Take any image and compress it to BC1, BC2, or BC3, and the last mip levels (2x2, 1x1) won’t always have the same value. The same goes for images sizes that are not a multiple of the block size. All blocks on the edge (those that have pixels outside the actual image) have non-deterministic values. This is a problem, in our case, for automatic version control of compressed images, because most of the times changes are detected even if the original image did not change.
This is using version 2020.1.3. We have only noticed this with BC[1-3] formats, but not with BC6 nor BC7. We have not tried with other formats.
Hi Francois,
This is a known issue, and should be fixed in the next version. For the cases we’ve seen, a workaround for the moment (for all compressors other than BC3n) is to make sure you’re using the GPU compressor instead of the CPU compressor (more details on why below) - you can check which compression qualities use a CPU or a GPU compressor by looking at the tooltips for the different compression qualities in the standalone exporter GUI (the text will change depending on the format and whether or not the GPU supports CUDA), or the command-line version will sometimes print out messages when using the CPU version. It looks like not all CPU compressors are affected by this.

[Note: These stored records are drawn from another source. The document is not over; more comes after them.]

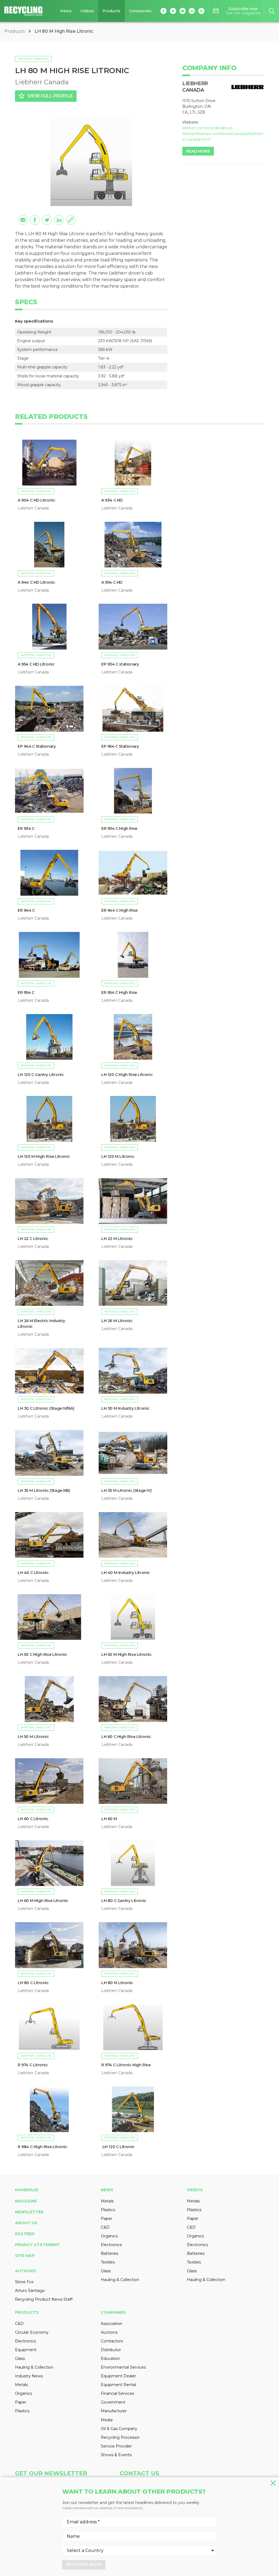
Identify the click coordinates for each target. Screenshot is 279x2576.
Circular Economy (31, 2332)
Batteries (109, 2253)
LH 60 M (109, 1818)
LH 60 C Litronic (33, 1818)
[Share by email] (23, 220)
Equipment (26, 2350)
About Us (26, 2223)
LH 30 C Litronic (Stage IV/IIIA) (46, 1408)
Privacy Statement (37, 2245)
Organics (109, 2236)
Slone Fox (24, 2282)
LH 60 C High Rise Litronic (126, 1736)
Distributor (111, 2350)
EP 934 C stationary (120, 664)
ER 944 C (26, 910)
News (66, 10)
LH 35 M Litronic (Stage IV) (127, 1490)
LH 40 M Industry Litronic (125, 1572)
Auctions (109, 2332)
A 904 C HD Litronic (36, 500)
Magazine (26, 2201)
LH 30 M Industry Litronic (125, 1408)
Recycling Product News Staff (43, 2299)
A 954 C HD (111, 582)
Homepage (26, 2190)
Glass (106, 2271)
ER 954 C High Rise (119, 992)
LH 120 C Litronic (118, 2146)
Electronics (111, 2245)
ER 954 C (26, 992)
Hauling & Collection (120, 2279)
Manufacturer (114, 2411)
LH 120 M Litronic (117, 1156)
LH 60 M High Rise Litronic (43, 1900)
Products (111, 10)
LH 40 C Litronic (33, 1572)
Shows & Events (116, 2455)
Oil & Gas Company (119, 2428)
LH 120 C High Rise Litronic (127, 1074)
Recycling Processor (120, 2437)
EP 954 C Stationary (120, 746)
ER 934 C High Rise (119, 828)
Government (113, 2402)
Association (111, 2323)
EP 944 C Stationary (37, 746)
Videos (87, 10)
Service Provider (116, 2446)
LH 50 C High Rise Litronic (42, 1654)
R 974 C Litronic (33, 2064)
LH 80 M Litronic (117, 1982)
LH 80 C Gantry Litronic (123, 1900)
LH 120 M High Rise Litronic (44, 1156)
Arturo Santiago (30, 2290)
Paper (106, 2218)
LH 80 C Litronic (33, 1982)
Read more (198, 151)
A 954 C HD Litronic (36, 664)
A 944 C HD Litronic (36, 582)
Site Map (25, 2255)
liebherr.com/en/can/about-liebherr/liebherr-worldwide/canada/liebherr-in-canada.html (223, 134)
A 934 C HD (112, 500)
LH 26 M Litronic (117, 1320)
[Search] (271, 11)
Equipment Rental (118, 2385)
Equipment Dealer (118, 2376)
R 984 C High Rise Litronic (43, 2146)
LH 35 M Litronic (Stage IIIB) (44, 1490)
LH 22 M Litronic (117, 1238)
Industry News (29, 2376)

What I think is going on here is that although all of the compressors process images block-by-block, some of the older CPU compressors might be trying to read from uninitialized memory (or possibly reading from memory that was used for past computation results) when processing blocks that extend past the boundaries of the image (which happens when the image isn’t divisible by the block size, as you pointed out). The GPU compressors all seem to handle this correctly to the best of my knowledge - they use a map to ignore texels that won’t be visible in the final result. Some of the CPU compressors appear to handle this correctly as well.
BC3n is the only format that doesn’t include a GPU compressor (though it’s the result of composing a swizzle and BC3 compression), so that’s why this workaround doesn’t work for BC3n.
Hope this helps!
Good know it’ll be fixed soon. Looking forward for that new release. Thanks!
One more little question: may I inquire about when is that next version planned to be released?
Hi Francois,
We just released Texture Tools Exporter 2021.1.1 today, which should fix all the determinism issues I know about with image compression. (It was in fact reading from past computation results.) Thanks for your patience, and I hope this helps!